The code looks like this

import ogr
test = ogr.Open('test.shp', 0)
lyrTest = test.GetLayer()

For the Shapefile

shpdriver = ogr.GetDriverByName('ESRI Shapefile')
ds = shpdriver.CreateDataSource('Buffer.shp')
lyrBuffer = ds.CreateLayer('buffer', geom_type=ogr.wkbPolygon)
featureDefn = lyrBuffer.GetLayerDefn()

featureTest = lyrTest.GetNextFeature()
while featureTest:
  geomTest = featureTest.GetGeometryRef()
  geomBuffer = geomTest.Buffer(250)
  outFeature = ogr.Feature(featureDefn)
  outFeature.SetGeometry(geomBuffer)
  lyrBuffer.CreateFeature(outFeature)
  outFeature.Destroy()
  featureTest = lyrTest.GetNextFeature()

print lyrBuffer.GetFeatureCount()

For the GeoJSON

GeoJSONdriver = ogr.GetDriverByName('GeoJSON')
ds = GeoJSONdriver.CreateDataSource('Buffer.geojson')
lyrBuffer = ds.CreateLayer('Buffer.geojson', geom_type=ogr.wkbPolygon)
featureDefn = lyrBuffer.GetLayerDefn()

featureTest = lyrTest.GetNextFeature()
while featureTest:
  geomTest = featureTest.GetGeometryRef()
  geomBuffer = geomTest.Buffer(250)
  outFeature = ogr.Feature(featureDefn)
  outFeature.SetGeometry(geomBuffer)
  lyrBuffer.CreateFeature(outFeature)
  outFeature.Destroy()
  featureTest = lyrTest.GetNextFeature()

print lyrBuffer.GetFeatureCount()

Best Answer

Gross, but:

del lyrBuffer
del ds  # flushes Buffer.geojson to disk
ds = GeoJSONDriver.Open('Buffer.geojson', 0)
lyrBuffer = ds.GetLayerByIndex(0)
print lyrBuffer.GetFeatureCount()

From what I can tell, OGRGeoJSONDataSource.CreateLayer() returns a OGRGeoJSONWriteLayer, not a OGRGeoJSONLayer (which is what you get when opening an existing file). The former doesn't implement GetFeatureCount() (or much other useful stuff), and the datasource doesn't (a) actually flush the file to disk until it's deleted (ignoring SyncToDisk())or (b) expose any of the private methods that do flush it or enable proper re-reading of the layer.

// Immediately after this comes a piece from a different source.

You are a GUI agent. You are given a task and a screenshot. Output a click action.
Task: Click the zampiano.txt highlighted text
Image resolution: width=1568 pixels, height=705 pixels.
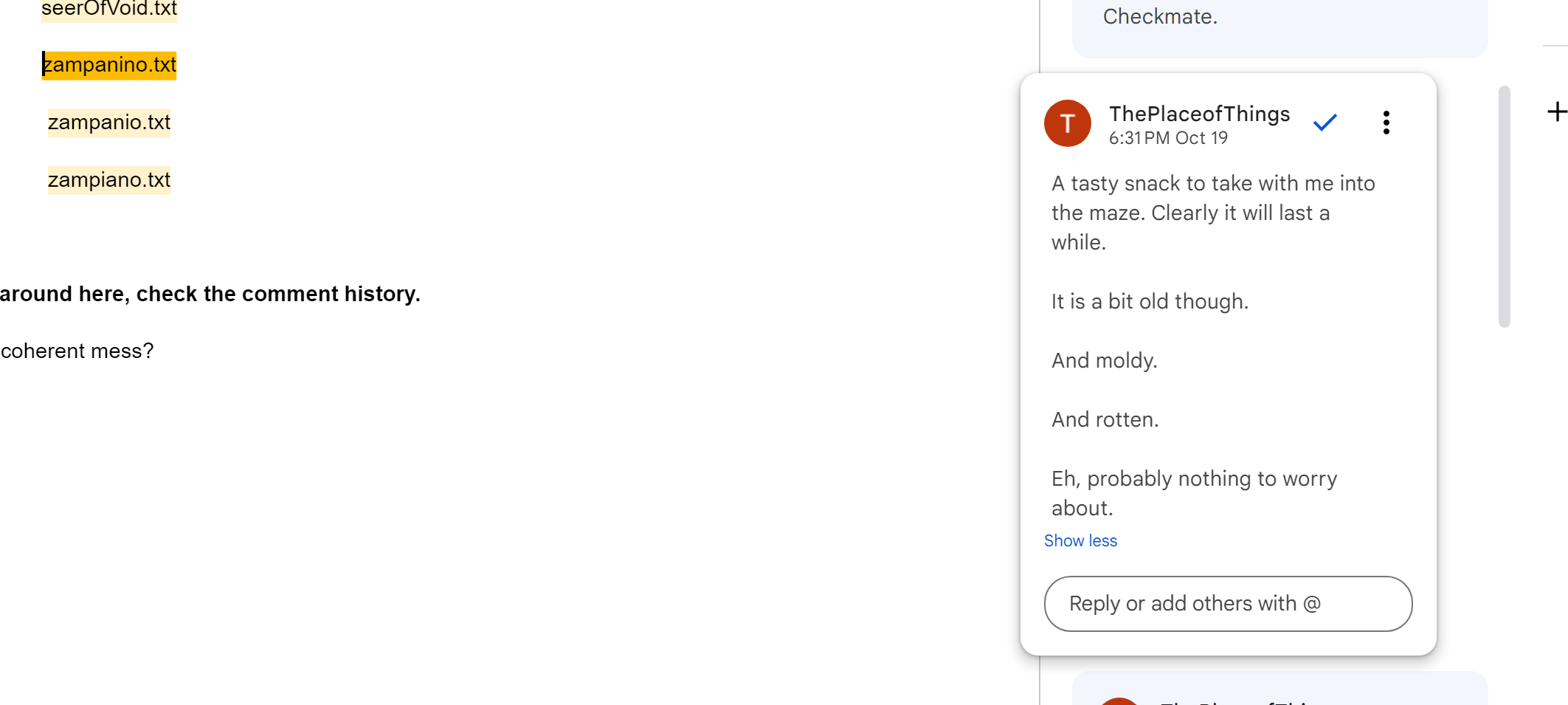pos(109,180)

By contrast, the Shapefile driver uses a single layer class for both reading and writing, and changes are propagated much better when you're editing.

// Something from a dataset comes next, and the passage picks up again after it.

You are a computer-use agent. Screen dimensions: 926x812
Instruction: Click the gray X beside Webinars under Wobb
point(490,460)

Normally Fiona is a nicer python-based interface to OGR, but in this case it still requires reloading the file:

import fiona

with fiona.open('test.shp', 'r') as source:
    with fiona.open('Buffer.geojson', 'w',
                    crs=source.crs,
                    driver="GeoJSON",
                    schema=source.schema) as sink:

        for f in source:
            sink.write(f)

with fiona.open('Buffer.geojson', 'r') as sink:
    print len(sink)